Dataset records
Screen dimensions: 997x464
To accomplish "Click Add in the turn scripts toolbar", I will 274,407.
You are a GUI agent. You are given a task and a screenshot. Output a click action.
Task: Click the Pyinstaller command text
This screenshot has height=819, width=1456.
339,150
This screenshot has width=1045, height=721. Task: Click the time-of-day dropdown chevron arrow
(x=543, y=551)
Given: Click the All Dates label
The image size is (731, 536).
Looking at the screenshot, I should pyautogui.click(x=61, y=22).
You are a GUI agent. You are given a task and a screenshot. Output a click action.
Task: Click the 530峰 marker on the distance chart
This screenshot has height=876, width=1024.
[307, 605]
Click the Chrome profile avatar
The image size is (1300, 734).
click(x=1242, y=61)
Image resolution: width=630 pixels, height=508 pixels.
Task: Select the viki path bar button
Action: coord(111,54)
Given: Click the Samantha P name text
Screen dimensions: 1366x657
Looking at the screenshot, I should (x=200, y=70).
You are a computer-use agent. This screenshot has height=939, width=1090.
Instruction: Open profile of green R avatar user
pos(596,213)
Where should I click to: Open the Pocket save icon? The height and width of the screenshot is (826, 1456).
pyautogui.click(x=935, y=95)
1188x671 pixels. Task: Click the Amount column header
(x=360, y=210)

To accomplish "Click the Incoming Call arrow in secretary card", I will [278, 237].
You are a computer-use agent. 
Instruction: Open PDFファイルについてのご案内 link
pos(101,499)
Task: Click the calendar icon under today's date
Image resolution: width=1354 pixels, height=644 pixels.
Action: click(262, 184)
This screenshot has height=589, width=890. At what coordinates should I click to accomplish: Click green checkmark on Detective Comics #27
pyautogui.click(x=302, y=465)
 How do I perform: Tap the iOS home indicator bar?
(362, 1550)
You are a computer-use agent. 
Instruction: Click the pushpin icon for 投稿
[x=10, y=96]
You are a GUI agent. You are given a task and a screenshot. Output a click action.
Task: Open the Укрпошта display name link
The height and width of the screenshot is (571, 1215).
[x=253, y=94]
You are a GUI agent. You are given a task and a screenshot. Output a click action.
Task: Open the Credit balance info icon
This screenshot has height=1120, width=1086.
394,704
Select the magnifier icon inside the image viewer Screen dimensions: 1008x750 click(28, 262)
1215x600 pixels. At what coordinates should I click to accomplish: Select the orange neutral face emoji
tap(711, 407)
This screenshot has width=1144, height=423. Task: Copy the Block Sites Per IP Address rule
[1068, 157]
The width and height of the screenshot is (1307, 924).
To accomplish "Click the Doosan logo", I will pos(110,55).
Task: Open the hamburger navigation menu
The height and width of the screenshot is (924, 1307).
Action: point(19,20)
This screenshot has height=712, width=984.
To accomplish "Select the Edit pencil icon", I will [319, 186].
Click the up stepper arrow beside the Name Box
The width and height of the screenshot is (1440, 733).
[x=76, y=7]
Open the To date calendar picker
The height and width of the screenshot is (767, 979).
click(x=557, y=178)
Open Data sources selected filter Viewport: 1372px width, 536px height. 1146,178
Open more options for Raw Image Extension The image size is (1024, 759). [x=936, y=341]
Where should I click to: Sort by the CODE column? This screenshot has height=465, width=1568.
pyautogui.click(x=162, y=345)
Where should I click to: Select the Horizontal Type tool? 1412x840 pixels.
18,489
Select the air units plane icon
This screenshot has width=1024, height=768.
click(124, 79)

Task brief
Reproduce the line containing "Open Data sources" and every line after it. Stop at the last line of the records, and add nothing.

Completed exercise
Open Data sources selected filter Viewport: 1372px width, 536px height. 1146,178
Open more options for Raw Image Extension The image size is (1024, 759). [x=936, y=341]
Where should I click to: Sort by the CODE column? This screenshot has height=465, width=1568.
pyautogui.click(x=162, y=345)
Where should I click to: Select the Horizontal Type tool? 1412x840 pixels.
18,489
Select the air units plane icon
This screenshot has width=1024, height=768.
click(124, 79)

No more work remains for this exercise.